■ Text to read ■
"""

It looks like the reason why I get this error has to do with the Embedding layers (there are two embedding layers, one to convert token ids  from the vocabulary space (size 50304) to the latent space (size 512) and another embedding layer at the end to do viceversa.

What should I do to have the FIM diagonal of all model parameters?
Many thanks, and again, great package.

Thomas George · Answer 1 · Fri Jan 12 2024 17:53:09 GMT+0800 (China Standard Time)

Hi, the issue here is that I have not yet found a satisfactory as to how to implement Embedding layers in NNGeometry.

A possible temporary workaround would be to emulate embeddings using a Linear layer + onehot encoding

Another possible workaround would be to compute the FIM for all parameters but the Embedding layer's one by manually creating the LayerCollection object passed to the FIM constructor, instead of the default which is to add all Pytorch modules with parameters.

Carlo Nicolini, PhD · Answer 2 · Fri Jan 12 2024 18:49:42 GMT+0800 (China Standard Time)

Would you kindly expand on the first workaround?
I've tried to follow your suggestion and came up with this snippet, but I am not sure this is what you intended, could you please check?

import torch.nn as nn
import torch.nn.functional as F

class OneHotLinearEmbedding(nn.Module):
    def __init__(self, pretrained_embedding_layer):
        super(OneHotLinearEmbedding, self).__init__()

        # Get the input size and embedding dimension from the pretrained embedding layer
        input_size, embedding_dim = pretrained_embedding_layer.weight.size()

        # Linear layer to perform embedding
        self.embedding_layer = nn.Linear(embedding_dim, input_size , bias=False)

        # Use the pretrained weights for the embedding layer
        self.embedding_layer.weight.data.copy_(pretrained_embedding_layer.weight.data)

    def forward(self, input_indices):
        # One-hot encoding
        one_hot = F.one_hot(
            input_indices, num_classes=self.embedding_layer.in_features
        ).float()

"""

■ Task A ■
Count the lines in the records below that contain the string "image", and give only the number.

■ Given information ■
"""

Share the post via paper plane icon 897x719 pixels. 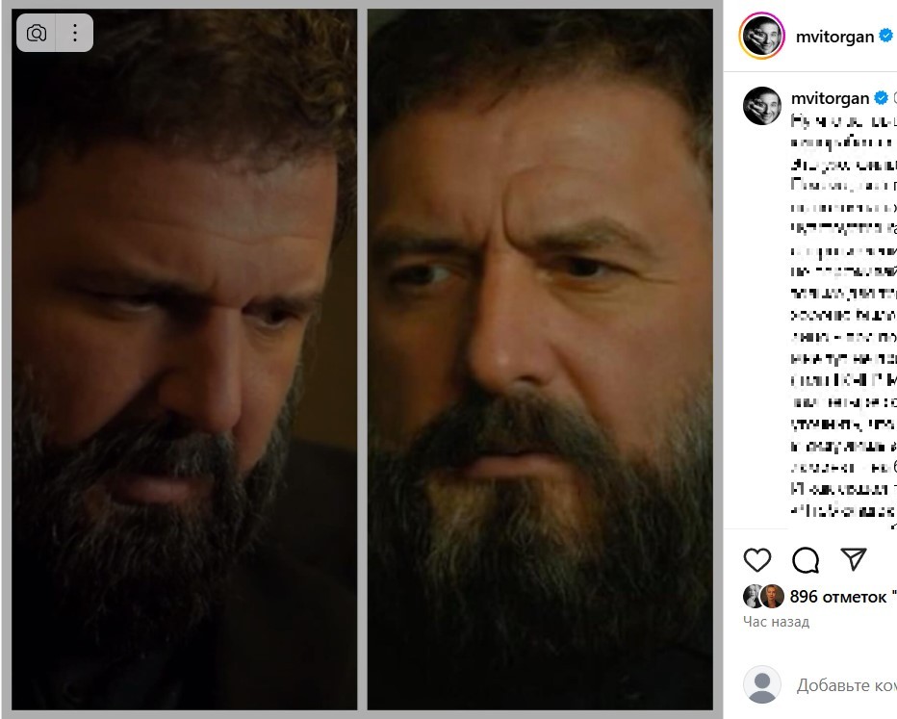[x=853, y=559]
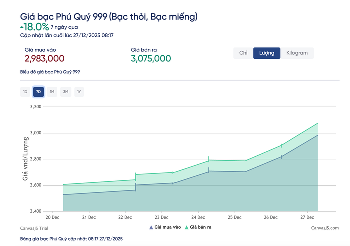This screenshot has width=350, height=246.
Task: Click the 2,983,000 buy price value
Action: [44, 59]
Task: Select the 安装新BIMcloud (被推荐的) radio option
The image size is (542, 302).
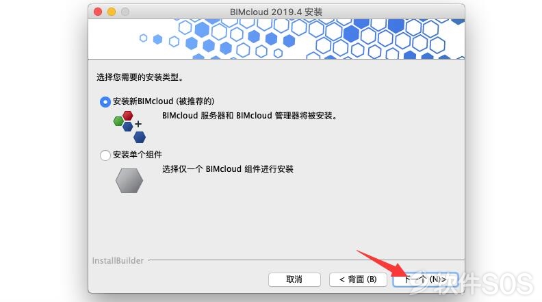Action: pos(105,102)
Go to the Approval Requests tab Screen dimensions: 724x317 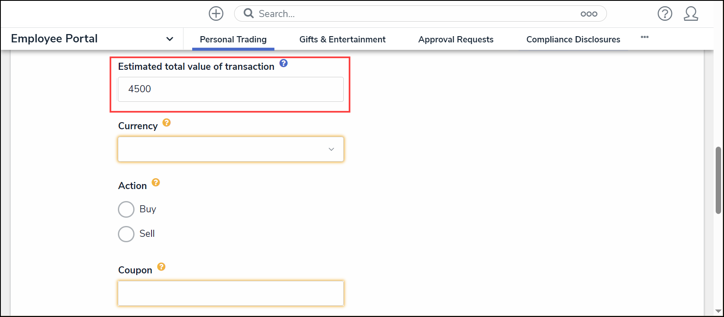pos(456,39)
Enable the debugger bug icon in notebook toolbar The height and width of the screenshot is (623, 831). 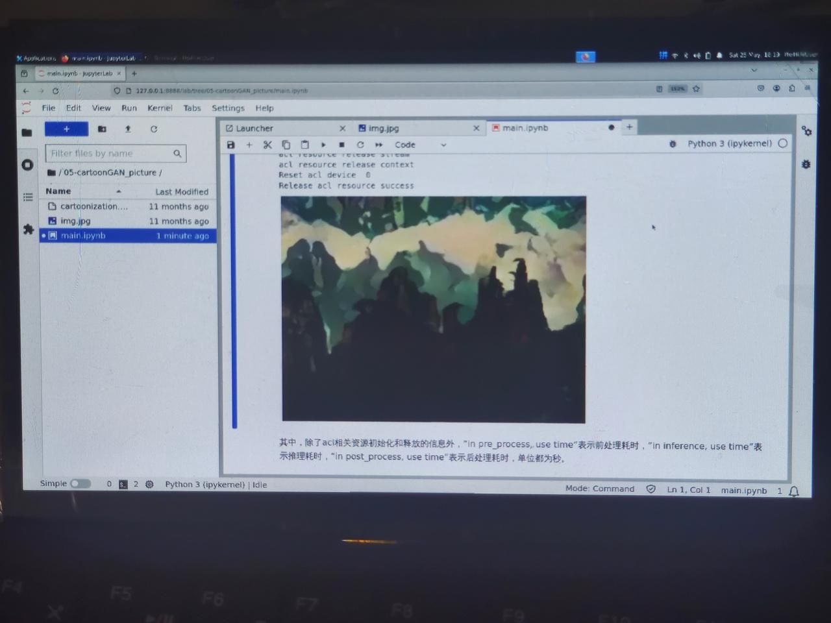[673, 144]
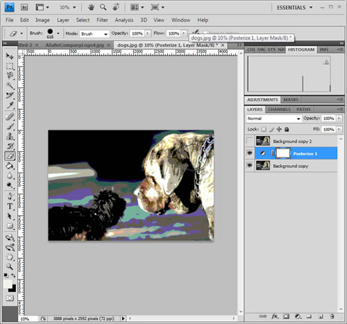Click the add layer style fx icon
Screen dimensions: 347x324
pyautogui.click(x=275, y=316)
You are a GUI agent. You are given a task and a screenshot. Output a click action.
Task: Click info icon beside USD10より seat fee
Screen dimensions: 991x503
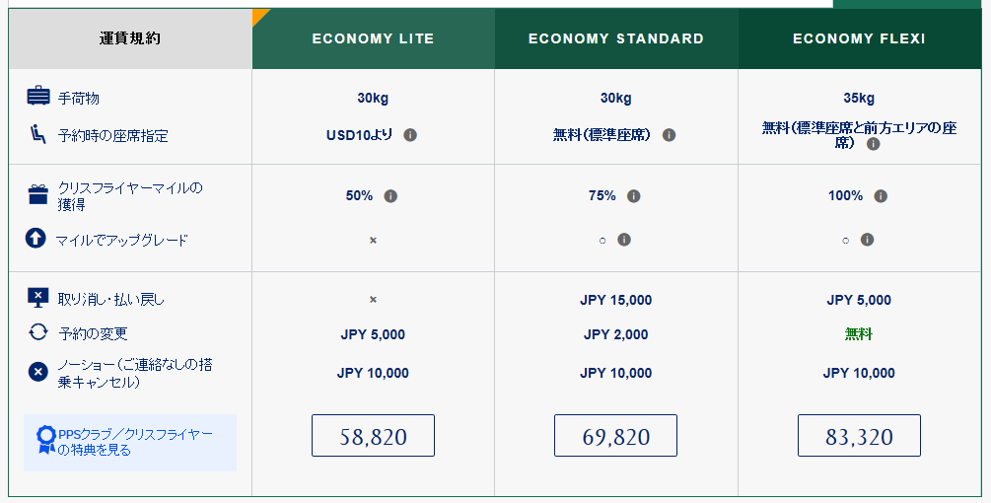pyautogui.click(x=410, y=135)
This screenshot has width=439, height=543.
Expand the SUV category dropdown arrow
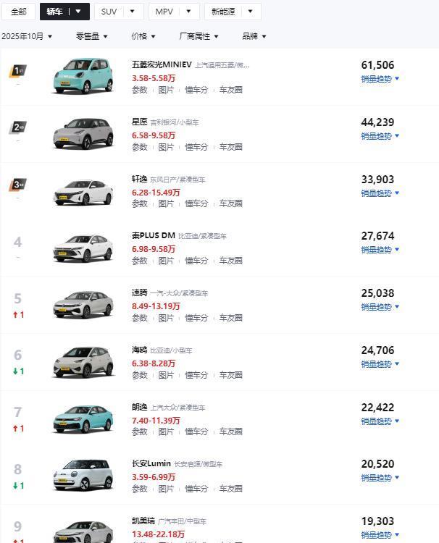[131, 12]
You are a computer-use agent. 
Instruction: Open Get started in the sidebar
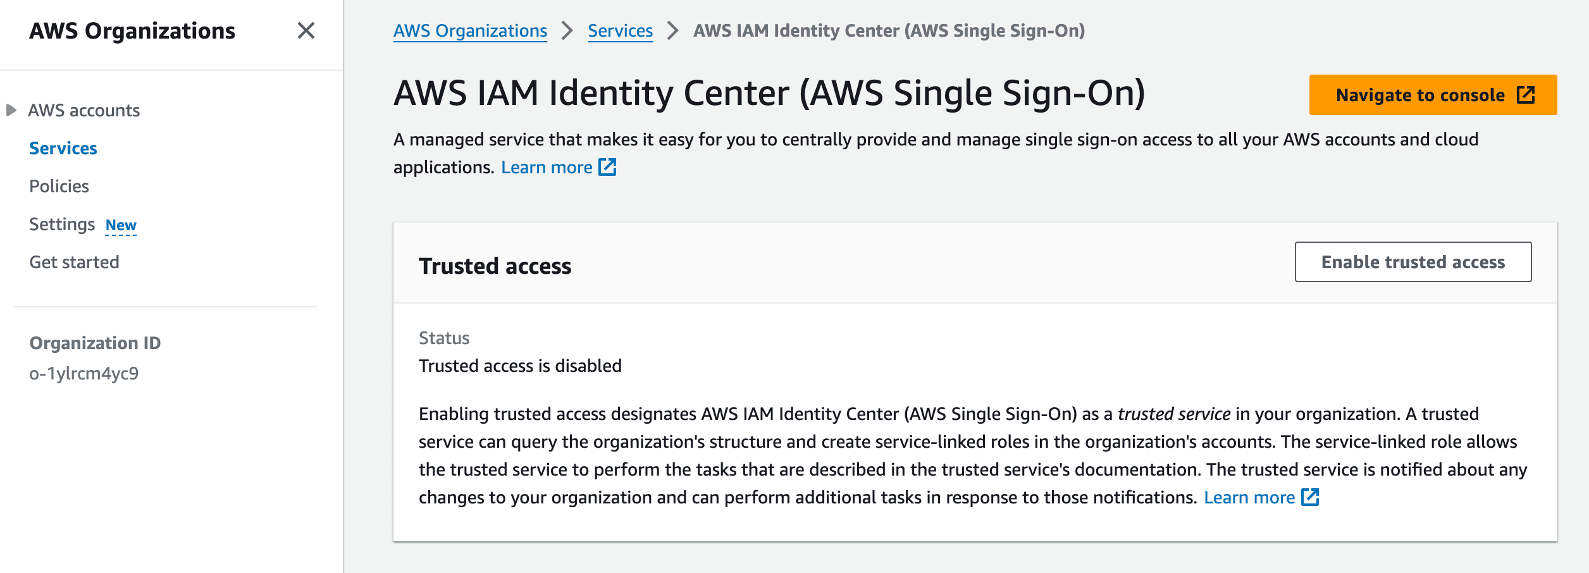[74, 262]
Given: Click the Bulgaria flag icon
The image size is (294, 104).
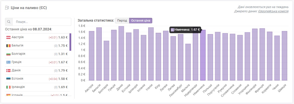Looking at the screenshot, I should (x=9, y=54).
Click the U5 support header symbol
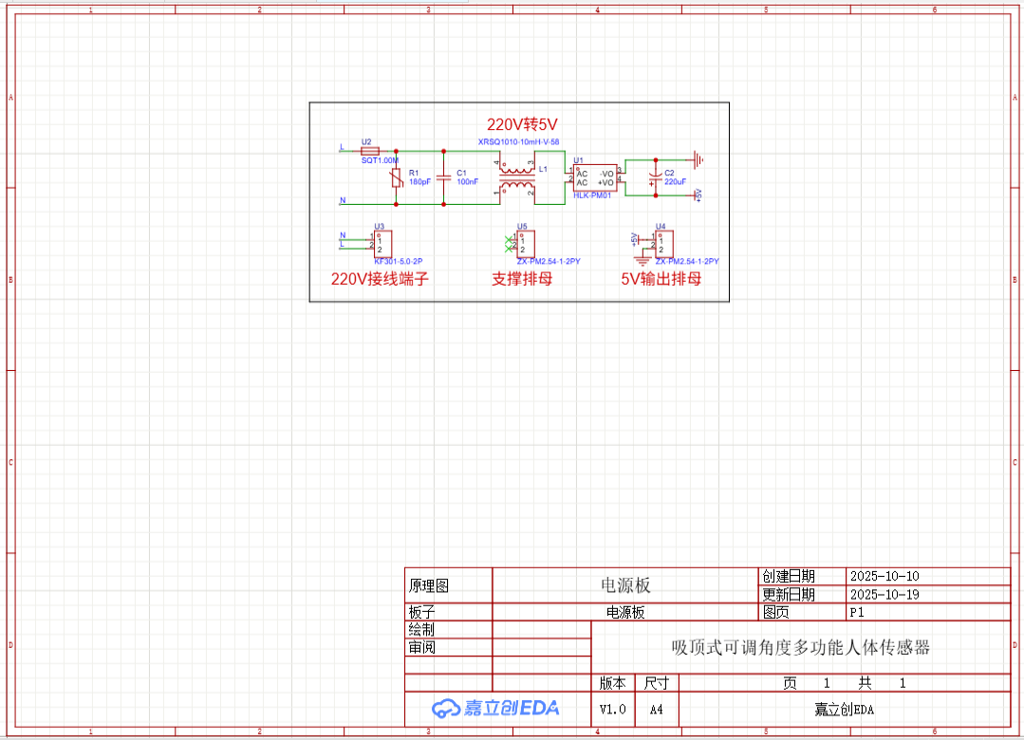Viewport: 1024px width, 740px height. tap(524, 243)
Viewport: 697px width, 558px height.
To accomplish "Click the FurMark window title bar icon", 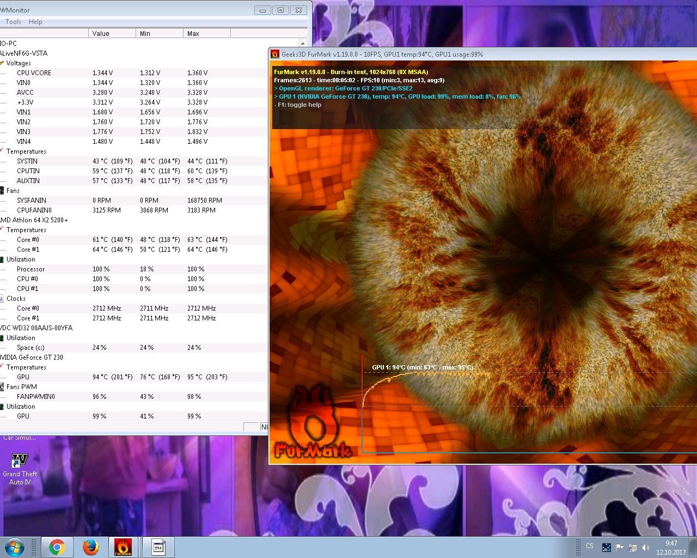I will (276, 54).
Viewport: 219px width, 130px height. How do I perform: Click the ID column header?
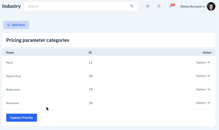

"""

■ Task B ■
Go on with the forum thread above about Embedding layers in NNGeometry, starting right after its last line.

■ Exercise response A ■
2

■ Exercise response B ■
        # Apply linear layer for embedding
        embedded = self.embedding_layer(one_hot)
        return embedded

Apparently though after I replace my input Embedding layer with this for my model, the FIM computation breaks when dealing with LayerNorm. Another layer to implement on NNGeometry?

Thomas George · Answer 3 · Tue Jan 16 2024 22:39:55 GMT+0800 (China Standard Time)

Hi just a quick update that I should be able to find some time to fix this later this week or next week.

You are indeed right that LayerNorm is not implemented yet. After a quick glance it looks to be implemented very similarly to BatchNorm which means that it should not be too difficult to implement in NNGeometry.

Your implementation of the LinearLayer workaround of the embedding layer looks correct to me.

I will keep you updated as soon as I make progress!

Thomas George · Answer 4 · Wed Jan 31 2024 17:10:32 GMT+0800 (China Standard Time)

Hello, for some reason, implementing LayerNorm broke the test suite for other types of layers (Cosine and WeightNorm), thus I cannot merge it to master. It additionnally requires some more cleaning.

In the meantime you can use this branch, it should do the job for your usage. Otherwise, can you provide me with the simplest architecture for which it fails ?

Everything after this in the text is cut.